DIRECTIONS FOR THIS TASK:
Using the text about work after cancer treatment, answer these:
1. Who had to take a pay cut last year to stay in his job?
2. Until what year is the writer guaranteed work?
3. Which treatments does the writer mention coming out of the rough bit of?

PAGE TEXT:
"""

Dealing with the "depression" that this brings is the most important thing for me this year.  I use the D word and yet whilst I am certain it is that - it isn't anything like the Black Dog Depressions I used to get a few years ago and which thankfully don't affect me any more.   This is the feeling that I am on the scrap heap job wise and all those years of experience and lets not beat about the bush, money that used to go with those jobs may well have gone now.  It was poignant when my kid brother told me he had to take a pay cut to stay in his job last year.  His pay cut was more than I brought in for the whole year.  That felt like a wet fish slap around the face.   Money isn't everything and I probably don't need to do that sort of work any more anyway and I don't really need the money I suppose.  However, that needs to be resolved this year.  The current job could be done in a few days a week not full time and I really want to get involved in my other business venture where I can.  

So one side of the problem - I'm not using my brain enough, my skills aren't being used and I'm well enough now (I think) to move on to something a bit more challenging but where that is I don't know.  Many think I should hold onto this job.  I'm good at it and I have the ability to make it my own, perhaps make a bigger role and I know that I am guaranteed work to 2017 - so what is the problem?  Many would say that you should accept and carry on - "go native".  That would never work I can't just 9 to 5 and not make a difference especially in an organisation that works like it is still in the 1960s.  

On the other hand - things aren't so bad with my health and coming out of the rough bit of the BCG treatments and being clear for quite a while should give me confidence to move on.  In fact I am happy to move on but I find that I will probably be plotting a solo course on this.  What I want to do and what everyone else wants to do are quite different and no one wishes to share that with me.  So another side of the problem is that try as I might to move things on, if I am not getting the support to do them, then this too will add to the dilemma.  

Some time ago I mentioned that the difficult part of the whole thing was that you can't change people's reactions to your Cancer.  They have to deal with it themselves and when I was at my most cynical a few weeks ago I dared suggest that perhaps they expected me to die rather than live and haven't worked out how to live with a ghost yet :-)

"""

Stored data
"""

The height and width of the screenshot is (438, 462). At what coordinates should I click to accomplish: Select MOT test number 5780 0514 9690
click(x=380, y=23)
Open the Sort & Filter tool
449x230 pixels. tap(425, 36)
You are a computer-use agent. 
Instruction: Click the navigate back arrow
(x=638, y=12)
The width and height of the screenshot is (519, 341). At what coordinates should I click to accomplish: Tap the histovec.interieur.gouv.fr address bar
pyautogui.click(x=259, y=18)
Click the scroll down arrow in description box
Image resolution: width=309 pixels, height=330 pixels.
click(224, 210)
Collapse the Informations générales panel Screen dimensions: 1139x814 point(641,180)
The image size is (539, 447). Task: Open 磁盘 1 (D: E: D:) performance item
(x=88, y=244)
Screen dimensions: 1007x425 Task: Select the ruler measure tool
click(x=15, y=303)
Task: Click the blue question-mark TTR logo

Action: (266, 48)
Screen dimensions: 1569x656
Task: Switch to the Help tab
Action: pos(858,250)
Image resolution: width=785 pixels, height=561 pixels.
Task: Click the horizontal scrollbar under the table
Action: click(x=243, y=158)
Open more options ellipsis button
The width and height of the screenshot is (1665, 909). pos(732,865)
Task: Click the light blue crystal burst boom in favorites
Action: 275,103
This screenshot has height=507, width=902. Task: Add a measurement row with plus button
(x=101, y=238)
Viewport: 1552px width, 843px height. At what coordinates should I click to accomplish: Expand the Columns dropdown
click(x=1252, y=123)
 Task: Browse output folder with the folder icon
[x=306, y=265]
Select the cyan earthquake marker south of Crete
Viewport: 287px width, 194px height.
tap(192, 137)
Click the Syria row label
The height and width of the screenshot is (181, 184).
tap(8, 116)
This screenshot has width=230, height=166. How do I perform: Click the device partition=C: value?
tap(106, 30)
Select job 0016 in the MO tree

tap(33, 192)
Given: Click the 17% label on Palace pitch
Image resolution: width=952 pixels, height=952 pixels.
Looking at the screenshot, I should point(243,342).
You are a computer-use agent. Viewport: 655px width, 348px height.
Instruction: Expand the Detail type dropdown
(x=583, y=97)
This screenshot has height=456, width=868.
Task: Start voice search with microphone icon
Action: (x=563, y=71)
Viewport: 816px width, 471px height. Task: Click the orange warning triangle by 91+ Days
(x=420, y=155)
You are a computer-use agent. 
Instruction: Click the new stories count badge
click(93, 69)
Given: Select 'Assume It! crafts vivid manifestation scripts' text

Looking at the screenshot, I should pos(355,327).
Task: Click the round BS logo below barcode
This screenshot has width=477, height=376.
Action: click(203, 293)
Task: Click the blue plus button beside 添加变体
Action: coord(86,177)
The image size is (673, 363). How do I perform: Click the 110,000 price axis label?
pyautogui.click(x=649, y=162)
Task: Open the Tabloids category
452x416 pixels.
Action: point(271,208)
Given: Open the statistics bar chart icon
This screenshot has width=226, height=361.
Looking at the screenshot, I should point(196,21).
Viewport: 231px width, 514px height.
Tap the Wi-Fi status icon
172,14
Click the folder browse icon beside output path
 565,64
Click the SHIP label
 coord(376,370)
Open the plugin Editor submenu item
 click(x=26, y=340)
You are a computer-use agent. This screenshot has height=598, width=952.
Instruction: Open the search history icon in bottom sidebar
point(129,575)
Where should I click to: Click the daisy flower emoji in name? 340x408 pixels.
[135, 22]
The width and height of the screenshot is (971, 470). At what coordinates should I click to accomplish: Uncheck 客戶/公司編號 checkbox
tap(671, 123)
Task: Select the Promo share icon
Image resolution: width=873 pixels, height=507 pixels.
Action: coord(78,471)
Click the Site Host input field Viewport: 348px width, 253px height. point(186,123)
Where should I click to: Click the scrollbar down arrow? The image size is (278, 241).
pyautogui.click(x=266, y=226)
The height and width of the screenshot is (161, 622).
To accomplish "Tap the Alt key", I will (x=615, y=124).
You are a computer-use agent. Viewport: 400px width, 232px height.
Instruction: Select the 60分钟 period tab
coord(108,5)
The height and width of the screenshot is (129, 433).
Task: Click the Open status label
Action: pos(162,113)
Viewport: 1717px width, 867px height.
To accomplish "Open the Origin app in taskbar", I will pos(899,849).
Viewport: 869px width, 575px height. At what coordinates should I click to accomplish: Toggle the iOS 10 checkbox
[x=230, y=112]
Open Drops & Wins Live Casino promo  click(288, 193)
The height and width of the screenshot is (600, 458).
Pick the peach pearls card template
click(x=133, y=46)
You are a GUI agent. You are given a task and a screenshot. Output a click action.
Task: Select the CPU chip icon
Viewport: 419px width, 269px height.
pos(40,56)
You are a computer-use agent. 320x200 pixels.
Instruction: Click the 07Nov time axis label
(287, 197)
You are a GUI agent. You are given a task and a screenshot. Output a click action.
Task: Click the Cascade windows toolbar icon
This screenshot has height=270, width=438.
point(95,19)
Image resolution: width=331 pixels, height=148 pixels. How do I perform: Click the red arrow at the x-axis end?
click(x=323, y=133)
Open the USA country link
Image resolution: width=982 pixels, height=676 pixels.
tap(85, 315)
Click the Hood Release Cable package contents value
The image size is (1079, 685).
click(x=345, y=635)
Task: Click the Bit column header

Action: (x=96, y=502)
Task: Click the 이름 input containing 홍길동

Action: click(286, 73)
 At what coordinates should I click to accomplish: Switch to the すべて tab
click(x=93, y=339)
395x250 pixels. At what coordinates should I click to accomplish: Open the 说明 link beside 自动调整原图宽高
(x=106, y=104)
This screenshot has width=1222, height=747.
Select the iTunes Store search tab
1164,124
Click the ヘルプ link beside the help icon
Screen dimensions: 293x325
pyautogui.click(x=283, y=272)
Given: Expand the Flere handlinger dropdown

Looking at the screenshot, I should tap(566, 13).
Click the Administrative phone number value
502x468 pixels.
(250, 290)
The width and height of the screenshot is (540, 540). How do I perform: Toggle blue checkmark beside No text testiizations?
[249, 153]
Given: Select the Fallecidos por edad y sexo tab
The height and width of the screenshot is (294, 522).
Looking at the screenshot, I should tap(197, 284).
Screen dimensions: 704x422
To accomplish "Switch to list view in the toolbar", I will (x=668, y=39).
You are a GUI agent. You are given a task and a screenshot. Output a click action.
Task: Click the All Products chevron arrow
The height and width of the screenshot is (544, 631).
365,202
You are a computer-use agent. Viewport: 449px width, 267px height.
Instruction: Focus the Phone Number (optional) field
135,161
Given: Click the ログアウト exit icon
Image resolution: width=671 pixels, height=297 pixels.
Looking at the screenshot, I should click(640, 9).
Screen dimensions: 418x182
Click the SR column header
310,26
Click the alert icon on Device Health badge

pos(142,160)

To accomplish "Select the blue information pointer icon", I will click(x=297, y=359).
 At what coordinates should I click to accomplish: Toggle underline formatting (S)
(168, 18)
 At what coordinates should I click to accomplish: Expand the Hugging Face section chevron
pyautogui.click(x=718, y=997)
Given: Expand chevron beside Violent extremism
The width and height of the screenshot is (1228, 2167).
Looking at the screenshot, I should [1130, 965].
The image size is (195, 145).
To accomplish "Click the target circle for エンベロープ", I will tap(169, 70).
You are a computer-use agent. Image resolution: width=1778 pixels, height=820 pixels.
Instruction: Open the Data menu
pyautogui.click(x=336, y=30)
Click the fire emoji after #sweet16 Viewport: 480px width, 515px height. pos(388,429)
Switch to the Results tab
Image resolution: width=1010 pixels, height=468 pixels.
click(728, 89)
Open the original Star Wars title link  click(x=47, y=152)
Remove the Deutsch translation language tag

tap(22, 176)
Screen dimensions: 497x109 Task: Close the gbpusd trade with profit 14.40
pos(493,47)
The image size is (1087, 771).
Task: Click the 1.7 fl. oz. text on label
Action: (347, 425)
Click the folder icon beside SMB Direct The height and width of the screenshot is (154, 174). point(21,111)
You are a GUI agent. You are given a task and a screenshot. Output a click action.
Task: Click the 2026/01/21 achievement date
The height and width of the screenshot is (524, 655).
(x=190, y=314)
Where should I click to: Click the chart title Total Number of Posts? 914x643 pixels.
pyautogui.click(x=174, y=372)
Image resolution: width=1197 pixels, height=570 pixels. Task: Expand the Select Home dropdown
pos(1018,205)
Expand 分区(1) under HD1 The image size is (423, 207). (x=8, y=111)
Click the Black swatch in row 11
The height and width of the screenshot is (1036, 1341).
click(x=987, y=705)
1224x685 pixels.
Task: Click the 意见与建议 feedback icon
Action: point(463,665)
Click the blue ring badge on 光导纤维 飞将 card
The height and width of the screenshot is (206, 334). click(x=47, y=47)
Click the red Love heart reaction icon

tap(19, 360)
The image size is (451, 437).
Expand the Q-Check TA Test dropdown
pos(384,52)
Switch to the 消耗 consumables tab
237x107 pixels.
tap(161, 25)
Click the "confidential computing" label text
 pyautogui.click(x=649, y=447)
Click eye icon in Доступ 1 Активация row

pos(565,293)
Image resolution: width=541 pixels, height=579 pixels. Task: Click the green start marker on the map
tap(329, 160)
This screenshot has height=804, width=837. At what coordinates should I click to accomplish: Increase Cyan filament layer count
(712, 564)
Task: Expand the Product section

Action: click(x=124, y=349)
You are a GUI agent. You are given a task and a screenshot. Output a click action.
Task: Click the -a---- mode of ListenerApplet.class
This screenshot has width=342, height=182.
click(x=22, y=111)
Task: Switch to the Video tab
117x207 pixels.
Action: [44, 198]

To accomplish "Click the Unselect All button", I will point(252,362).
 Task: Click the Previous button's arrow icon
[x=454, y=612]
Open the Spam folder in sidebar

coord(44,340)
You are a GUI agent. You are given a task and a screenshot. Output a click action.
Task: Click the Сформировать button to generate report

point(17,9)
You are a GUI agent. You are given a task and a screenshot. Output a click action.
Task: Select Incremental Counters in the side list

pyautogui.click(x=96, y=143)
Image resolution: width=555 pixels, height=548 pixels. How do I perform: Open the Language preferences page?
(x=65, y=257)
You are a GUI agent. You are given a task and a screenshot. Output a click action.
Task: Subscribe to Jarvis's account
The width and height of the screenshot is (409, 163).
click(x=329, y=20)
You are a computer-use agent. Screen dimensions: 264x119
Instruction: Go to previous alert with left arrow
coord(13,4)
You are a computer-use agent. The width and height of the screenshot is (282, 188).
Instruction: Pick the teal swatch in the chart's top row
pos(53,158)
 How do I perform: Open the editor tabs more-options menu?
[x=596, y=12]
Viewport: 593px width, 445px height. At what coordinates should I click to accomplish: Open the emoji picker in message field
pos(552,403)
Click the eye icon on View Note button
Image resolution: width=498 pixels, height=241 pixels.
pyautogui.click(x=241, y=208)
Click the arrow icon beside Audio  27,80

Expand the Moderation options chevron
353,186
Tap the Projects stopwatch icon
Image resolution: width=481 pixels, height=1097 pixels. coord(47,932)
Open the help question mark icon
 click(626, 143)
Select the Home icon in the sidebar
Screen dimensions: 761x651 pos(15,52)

"""

SOLVED PROBLEM:
1. The writer's kid brother
2. 2017
3. The BCG treatments